Aggregate review scores
| Game | GameRankings | Metacritic |
|---|---|---|
| Harvest Moon (HM) | (SNES) 73% | – |
| Harvest Moon GB | (GB) 76% | – |
| Harvest Moon GBC | (GBC) 72% | – |
| Harvest Moon 64 | (N64) 84% | (N64) 78 |
| Harvest Moon 2 GBC | (GBC) 78% | – |
| HM: Back to Nature | (PS1) 79% | (PS1) 82 |
| Harvest Moon 3 GBC | (GBC) 78% | – |
| HM: Save the Homeland | (PS2) 76% | (PS2) 76 |
| Harvest Moon: Friends of Mineral Town | (GBA) 82% | (GBA) 81 |
| HM: A Wonderful Life | (GC) 80% (PS2) 72% | (GC) 79 |
| Harvest Moon: More Friends of Mineral Town | (GBA) 79% | (GBA) 82 |
| HM: Another Wonderful Life | (GC) 72% (PS2) 72% | (GC) 70 |
| HM: Magical Melody | (GC) 84% (Wii) 65.25% | (GC) 83 (Wii) 69 |
| Harvest Moon DS | (DS) 68% | (DS) 67 |
| HM: Boy & Girl | (PSP) 63% | (PSP) 61 |
| Harvest Moon DS Cute | (DS) 61% | (DS) 66 |
| HM DS: Island of Happiness | (DS) 63% | (DS) 65 |
| HM: Tree of Tranquility | (Wii) 65% | (Wii) 65 |
| HM DS: Sunshine Islands | (DS) 75% | (DS) 77 |
| HM: Animal Parade | (Wii) 79% | (Wii) 76 |
| HM DS: Grand Bazaar | (DS) 70% | (DS) 68 |
| HM: Hero of Leaf Valley | (PSP) 73% | (PSP) 74 |
| HM: The Tale of Two Towns | (DS) 71% (3DS) 68% | (DS) 68 (3DS) 63 |
| HM 3D: A New Beginning | (3DS) 76% | (3DS) 74 |
| Story of Seasons (SoS) | (3DS) 76% | (3DS) 76 |
| SoS: Trio of Towns | (3DS) 76% | (3DS) 76 |
| Doraemon SoS | – | (PC) TBA (Switch) 75 (PS4) 68 |
| Story of Seasons: Friends of Mineral Town | – | (PC) TBA (Switch) 77 |
| SoS: Pioneers of Olive Town | – | (Switch) 71 |
| Doraemon SoS: Friends of the Great Kingdom | – | (PC) TBA (Switch) 75 |
| SoS: A Wonderful Life | – | (PC) 76 (Switch) 72 (PS5) 70 (Xbox) 76 |
| SoS: Grand Bazaar | – | (Switch) 81 (NS2) 83 |

==Legacy==
Over the years, Story of Seasons has been called a "pioneer" in its genre.

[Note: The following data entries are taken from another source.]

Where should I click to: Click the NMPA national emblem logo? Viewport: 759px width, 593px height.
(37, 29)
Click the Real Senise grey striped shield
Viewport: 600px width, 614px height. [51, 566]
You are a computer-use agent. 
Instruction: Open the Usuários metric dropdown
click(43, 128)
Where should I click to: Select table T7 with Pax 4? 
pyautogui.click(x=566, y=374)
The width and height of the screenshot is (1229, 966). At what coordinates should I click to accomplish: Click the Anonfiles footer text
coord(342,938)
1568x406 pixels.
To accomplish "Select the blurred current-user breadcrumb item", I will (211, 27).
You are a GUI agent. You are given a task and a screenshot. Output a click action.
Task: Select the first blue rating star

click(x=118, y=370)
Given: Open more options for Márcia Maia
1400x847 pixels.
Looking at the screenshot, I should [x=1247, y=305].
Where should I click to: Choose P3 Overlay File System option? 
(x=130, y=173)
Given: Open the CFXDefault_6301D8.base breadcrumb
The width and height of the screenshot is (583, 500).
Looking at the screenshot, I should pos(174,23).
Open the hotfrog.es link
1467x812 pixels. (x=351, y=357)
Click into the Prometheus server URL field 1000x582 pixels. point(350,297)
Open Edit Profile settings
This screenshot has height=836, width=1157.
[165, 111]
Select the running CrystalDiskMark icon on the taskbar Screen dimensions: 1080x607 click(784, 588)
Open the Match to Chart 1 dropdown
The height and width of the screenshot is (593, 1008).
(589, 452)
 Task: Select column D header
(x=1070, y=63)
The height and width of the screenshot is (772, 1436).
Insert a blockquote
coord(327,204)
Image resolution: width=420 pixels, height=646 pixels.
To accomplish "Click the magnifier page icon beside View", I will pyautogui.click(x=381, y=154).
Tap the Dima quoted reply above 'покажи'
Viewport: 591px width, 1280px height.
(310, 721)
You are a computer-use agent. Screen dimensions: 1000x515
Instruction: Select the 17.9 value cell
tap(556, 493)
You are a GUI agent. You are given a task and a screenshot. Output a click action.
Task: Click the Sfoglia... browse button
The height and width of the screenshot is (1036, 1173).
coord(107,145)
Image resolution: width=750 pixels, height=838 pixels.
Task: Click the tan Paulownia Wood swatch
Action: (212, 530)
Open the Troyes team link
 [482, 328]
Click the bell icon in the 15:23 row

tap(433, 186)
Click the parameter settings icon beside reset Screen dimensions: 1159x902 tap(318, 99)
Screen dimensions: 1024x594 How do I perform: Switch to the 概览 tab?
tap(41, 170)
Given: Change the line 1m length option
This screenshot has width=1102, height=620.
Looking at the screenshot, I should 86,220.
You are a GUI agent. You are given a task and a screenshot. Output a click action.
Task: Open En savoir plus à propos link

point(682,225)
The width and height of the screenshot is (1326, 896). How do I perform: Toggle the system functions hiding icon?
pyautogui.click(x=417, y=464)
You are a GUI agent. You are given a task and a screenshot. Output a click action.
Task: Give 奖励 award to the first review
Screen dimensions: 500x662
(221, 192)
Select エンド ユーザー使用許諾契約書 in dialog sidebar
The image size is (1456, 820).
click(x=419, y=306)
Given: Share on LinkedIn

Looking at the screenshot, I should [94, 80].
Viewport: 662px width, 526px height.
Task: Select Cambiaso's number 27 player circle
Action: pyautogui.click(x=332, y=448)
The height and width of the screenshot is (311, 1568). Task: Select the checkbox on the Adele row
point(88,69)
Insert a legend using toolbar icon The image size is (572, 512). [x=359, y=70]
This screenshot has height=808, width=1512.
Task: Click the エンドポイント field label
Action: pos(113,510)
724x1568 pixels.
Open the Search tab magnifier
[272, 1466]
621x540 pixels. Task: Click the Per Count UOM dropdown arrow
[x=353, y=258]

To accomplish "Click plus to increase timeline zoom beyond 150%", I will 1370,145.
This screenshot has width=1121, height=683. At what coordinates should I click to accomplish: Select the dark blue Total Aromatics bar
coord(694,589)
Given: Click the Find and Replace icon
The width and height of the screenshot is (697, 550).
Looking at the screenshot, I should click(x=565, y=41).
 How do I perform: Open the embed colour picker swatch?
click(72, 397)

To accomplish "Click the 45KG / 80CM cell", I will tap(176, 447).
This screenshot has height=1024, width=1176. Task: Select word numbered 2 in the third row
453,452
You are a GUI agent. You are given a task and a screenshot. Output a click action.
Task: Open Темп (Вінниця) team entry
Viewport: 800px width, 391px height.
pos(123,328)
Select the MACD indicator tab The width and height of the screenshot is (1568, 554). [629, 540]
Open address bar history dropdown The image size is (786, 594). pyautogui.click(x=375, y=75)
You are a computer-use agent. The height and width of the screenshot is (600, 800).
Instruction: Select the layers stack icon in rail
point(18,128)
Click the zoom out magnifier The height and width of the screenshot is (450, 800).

It has inspired a large number of social network games based around farming, most notably Happy Farm (2008) and FarmVille (2009). Happy Farm is considered one of the most influential games of the 2000s, while in early 2010 FarmVille had a peak audience of 84 million monthly active users. In 2009, Marvelous Entertainment released a version of Harvest Moon, called Let's All Harvest Moon (みんなで牧場物語, Minna de Bokujō Monogatari), for the Japanese social network site Mixi, where it attracted 2.3 million users. Other similar farming social network games released in 2009 and 2010 include Sunshine Farm, Happy Farmer, Happy Fishpond, Happy Pig Farm, Farm Town, Country Story, Barn Buddy, Sunshine Ranch, and Happy Harvest, as well as parodies such as Farm Villain.

The developer of Stardew Valley, Eric Barone, has mentioned several times he was inspired by Story of Seasons when developing his game. Given the recent growing popularity of the farming and life simulation genres, most notably in the indie game scene, both Story of Seasons and Stardew Valley, along with the Animal Crossing series, have been regarded as the foundation of this "new golden era" for the genre.